L’UE devrait également répondre positivement aux appels en faveur de mesures fortes basées sur la solidarité, telles que les « coronabonds » : ce serait une grave erreur de laisser tomber des millions d’Européens. Ne nous contentons pas d’examiner ce qu’il en coûterait à l’UE, mais plutôt ce qu’il en coûterait de ne pas le faire! Si l’UE veut avoir son « économie qui fonctionne pour les gens », l’une des priorités actuelles de la Commission, elle doit être un champion dans sa réponse à COVID-19. Nous souhaitons nous joindre aux décideurs politiques de nombreuses familles politiques, aux économistes, aux universitaires et aux institutions qui s’accordent tous à dire que c’est la seule mesure qui nous permettra de sortir de cette crise de manière durable. L’urgence actuelle ne doit pas être une excuse pour bloquer la législation qui vise à améliorer la vie des travailleurs du secteur des transports: par exemple, le paquet mobilité. Ce compromis difficile à atteindre permettra à des milliers de chauffeurs de camion de voir leur famille plus souvent et contribuera à limiter la concurrence déloyale qui est à l’origine du dumping social.

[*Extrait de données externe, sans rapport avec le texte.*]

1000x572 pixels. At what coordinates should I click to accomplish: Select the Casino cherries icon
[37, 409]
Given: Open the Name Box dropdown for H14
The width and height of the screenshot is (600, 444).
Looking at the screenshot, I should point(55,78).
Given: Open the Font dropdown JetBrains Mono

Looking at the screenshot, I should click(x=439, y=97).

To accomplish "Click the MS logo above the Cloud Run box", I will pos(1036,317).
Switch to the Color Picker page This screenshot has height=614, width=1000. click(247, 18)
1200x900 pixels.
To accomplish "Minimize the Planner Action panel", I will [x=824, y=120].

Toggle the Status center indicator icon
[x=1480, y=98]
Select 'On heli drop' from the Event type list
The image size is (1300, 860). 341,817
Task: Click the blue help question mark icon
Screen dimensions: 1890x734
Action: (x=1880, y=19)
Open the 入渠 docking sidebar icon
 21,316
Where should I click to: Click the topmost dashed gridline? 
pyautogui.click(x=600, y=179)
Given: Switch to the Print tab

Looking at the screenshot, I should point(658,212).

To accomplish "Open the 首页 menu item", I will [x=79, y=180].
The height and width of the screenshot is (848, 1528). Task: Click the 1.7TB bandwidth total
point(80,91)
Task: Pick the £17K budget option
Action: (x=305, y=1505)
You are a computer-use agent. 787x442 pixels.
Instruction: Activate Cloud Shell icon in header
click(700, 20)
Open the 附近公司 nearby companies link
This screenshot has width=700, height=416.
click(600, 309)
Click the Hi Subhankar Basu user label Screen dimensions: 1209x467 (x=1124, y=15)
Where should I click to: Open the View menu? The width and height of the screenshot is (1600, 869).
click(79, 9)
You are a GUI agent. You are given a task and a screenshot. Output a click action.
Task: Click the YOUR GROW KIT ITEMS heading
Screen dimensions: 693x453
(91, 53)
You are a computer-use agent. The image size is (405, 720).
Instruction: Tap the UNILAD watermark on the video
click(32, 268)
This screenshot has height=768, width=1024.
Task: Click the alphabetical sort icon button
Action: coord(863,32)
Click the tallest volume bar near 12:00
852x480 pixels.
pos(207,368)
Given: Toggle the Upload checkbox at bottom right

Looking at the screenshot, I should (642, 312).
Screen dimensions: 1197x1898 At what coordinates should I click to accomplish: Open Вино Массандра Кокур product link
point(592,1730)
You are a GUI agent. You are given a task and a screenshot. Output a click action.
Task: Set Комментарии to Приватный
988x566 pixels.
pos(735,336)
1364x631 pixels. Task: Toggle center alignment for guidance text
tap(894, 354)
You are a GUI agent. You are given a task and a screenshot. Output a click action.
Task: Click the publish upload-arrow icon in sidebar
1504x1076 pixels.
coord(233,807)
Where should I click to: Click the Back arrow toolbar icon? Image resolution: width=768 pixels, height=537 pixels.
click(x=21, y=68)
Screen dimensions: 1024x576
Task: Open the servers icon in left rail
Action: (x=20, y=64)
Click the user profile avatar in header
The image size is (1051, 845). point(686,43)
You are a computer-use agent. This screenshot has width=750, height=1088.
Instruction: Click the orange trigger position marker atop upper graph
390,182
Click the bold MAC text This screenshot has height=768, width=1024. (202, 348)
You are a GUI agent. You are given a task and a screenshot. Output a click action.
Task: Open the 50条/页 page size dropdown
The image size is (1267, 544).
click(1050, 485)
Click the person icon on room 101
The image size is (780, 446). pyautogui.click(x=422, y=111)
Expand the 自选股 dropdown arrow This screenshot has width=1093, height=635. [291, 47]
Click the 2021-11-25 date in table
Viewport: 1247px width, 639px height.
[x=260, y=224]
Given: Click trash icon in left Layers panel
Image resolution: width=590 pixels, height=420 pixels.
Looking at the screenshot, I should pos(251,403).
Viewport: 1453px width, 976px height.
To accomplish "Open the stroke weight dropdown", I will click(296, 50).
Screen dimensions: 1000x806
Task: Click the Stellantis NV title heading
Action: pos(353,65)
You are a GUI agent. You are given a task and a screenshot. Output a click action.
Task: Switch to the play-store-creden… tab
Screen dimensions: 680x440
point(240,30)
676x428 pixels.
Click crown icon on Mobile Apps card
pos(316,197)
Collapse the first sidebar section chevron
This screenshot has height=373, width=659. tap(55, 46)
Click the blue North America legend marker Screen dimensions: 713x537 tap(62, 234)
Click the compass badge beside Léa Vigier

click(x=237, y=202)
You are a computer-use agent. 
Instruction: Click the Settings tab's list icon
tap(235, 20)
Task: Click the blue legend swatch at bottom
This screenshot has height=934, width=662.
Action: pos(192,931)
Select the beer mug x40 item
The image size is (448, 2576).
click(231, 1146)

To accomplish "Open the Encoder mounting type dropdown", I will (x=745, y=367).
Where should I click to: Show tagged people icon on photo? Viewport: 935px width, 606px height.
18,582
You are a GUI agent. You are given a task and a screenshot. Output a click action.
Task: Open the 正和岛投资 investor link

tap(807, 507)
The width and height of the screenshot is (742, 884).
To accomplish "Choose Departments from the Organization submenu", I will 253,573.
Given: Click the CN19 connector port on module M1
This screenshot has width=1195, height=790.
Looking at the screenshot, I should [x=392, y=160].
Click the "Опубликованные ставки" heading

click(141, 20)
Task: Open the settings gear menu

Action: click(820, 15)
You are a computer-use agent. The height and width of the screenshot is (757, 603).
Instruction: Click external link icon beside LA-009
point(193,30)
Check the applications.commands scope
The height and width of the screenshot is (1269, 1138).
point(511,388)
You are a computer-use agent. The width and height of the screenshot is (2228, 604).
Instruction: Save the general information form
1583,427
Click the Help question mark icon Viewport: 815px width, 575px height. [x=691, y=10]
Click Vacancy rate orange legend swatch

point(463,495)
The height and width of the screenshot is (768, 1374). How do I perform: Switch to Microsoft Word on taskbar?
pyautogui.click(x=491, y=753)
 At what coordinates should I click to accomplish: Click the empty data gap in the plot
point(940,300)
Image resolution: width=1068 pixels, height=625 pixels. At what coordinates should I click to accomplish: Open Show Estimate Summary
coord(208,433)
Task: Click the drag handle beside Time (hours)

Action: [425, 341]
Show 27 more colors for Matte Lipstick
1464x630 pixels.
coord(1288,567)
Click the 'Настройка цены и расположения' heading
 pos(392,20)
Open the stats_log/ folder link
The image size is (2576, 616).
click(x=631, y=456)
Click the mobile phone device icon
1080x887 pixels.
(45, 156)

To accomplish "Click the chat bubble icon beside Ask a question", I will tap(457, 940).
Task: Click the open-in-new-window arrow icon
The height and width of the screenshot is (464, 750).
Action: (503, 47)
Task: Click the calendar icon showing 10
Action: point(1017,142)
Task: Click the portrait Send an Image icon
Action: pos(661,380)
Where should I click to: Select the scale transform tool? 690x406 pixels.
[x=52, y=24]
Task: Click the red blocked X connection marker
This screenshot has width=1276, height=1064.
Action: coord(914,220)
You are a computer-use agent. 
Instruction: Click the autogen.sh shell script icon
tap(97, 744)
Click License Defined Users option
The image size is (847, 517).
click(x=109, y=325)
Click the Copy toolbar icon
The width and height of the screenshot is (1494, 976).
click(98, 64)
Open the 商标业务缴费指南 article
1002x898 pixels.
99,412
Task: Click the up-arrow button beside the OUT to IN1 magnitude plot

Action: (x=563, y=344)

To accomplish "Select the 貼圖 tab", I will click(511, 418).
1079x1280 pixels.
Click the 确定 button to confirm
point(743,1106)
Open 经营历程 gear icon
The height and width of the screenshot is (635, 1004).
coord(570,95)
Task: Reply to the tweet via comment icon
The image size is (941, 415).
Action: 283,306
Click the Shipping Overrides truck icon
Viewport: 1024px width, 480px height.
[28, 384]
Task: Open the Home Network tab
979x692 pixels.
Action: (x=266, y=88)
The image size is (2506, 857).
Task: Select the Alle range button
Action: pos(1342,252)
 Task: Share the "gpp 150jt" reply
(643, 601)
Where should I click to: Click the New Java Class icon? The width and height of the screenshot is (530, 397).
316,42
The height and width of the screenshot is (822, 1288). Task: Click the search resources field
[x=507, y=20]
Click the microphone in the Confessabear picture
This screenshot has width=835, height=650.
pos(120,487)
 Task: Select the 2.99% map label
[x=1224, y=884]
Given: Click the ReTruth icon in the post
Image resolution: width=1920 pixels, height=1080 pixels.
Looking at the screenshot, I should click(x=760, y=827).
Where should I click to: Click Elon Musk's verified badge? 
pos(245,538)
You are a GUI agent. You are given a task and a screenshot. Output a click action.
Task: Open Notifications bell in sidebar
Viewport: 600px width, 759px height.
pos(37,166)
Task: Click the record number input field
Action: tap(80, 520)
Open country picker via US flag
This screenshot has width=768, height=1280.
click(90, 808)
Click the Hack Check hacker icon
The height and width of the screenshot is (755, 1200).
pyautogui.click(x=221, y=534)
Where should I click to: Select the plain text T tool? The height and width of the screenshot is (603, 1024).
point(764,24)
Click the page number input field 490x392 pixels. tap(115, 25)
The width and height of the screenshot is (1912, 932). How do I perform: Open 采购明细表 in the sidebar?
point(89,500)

Le « social » et le « durable » vont de pair
Nous avons également besoin de meilleures réglementations dans d’autres secteurs des transports. Les modèles commerciaux douteux et les contrats précaires visant à contourner le droit du travail doivent être découragés. La tarification équitable doit être adoptée tout au long de la chaîne de transport et d’approvisionnement – la situation actuelle a mis en évidence l’effet néfaste de la libéralisation et de la réduction des coûts dans le secteur sur sa stabilité. Par conséquent, la tarification équitable, qui garantit la durabilité sociale, économique et environnementale du secteur, devrait être la base de la « stratégie de mobilité intelligente et durable » que la Commission européenne prévoit de lancer prochainement. Et que risque l’Union européenne si elle ne répond pas à ces attentes pour une relance axée sur les travailleurs ? Nous avons vu que la crise financière de 2008 et les mesures d’austérité qui ont suivi, ont entraîné la montée des inégalités et, par conséquent, la progression du populisme de droite. Nous assistons déjà à des tentatives, de la part des gouvernements en Europe, de profiter de ces temps de crise pour mettre la démocratie en veilleuse. Nous pouvons encore inverser cette tendance, mais nous devons agir rapidement, et avec un plan. Car nous avons toujours besoin de l’Union européenne, une Union fondée sur la solidarité et le respect de ses citoyens et des travailleurs du secteur des transports qui, même en temps de crise, font avancer l’Europe.
Article d’opinion commun de Frank Moreels, Président de la Fédération européenne des travailleurs des transports, et Ismail Ertug, Vice-président de l’Alliance Progressiste des Socialistes et Démocrates au Parlement européen.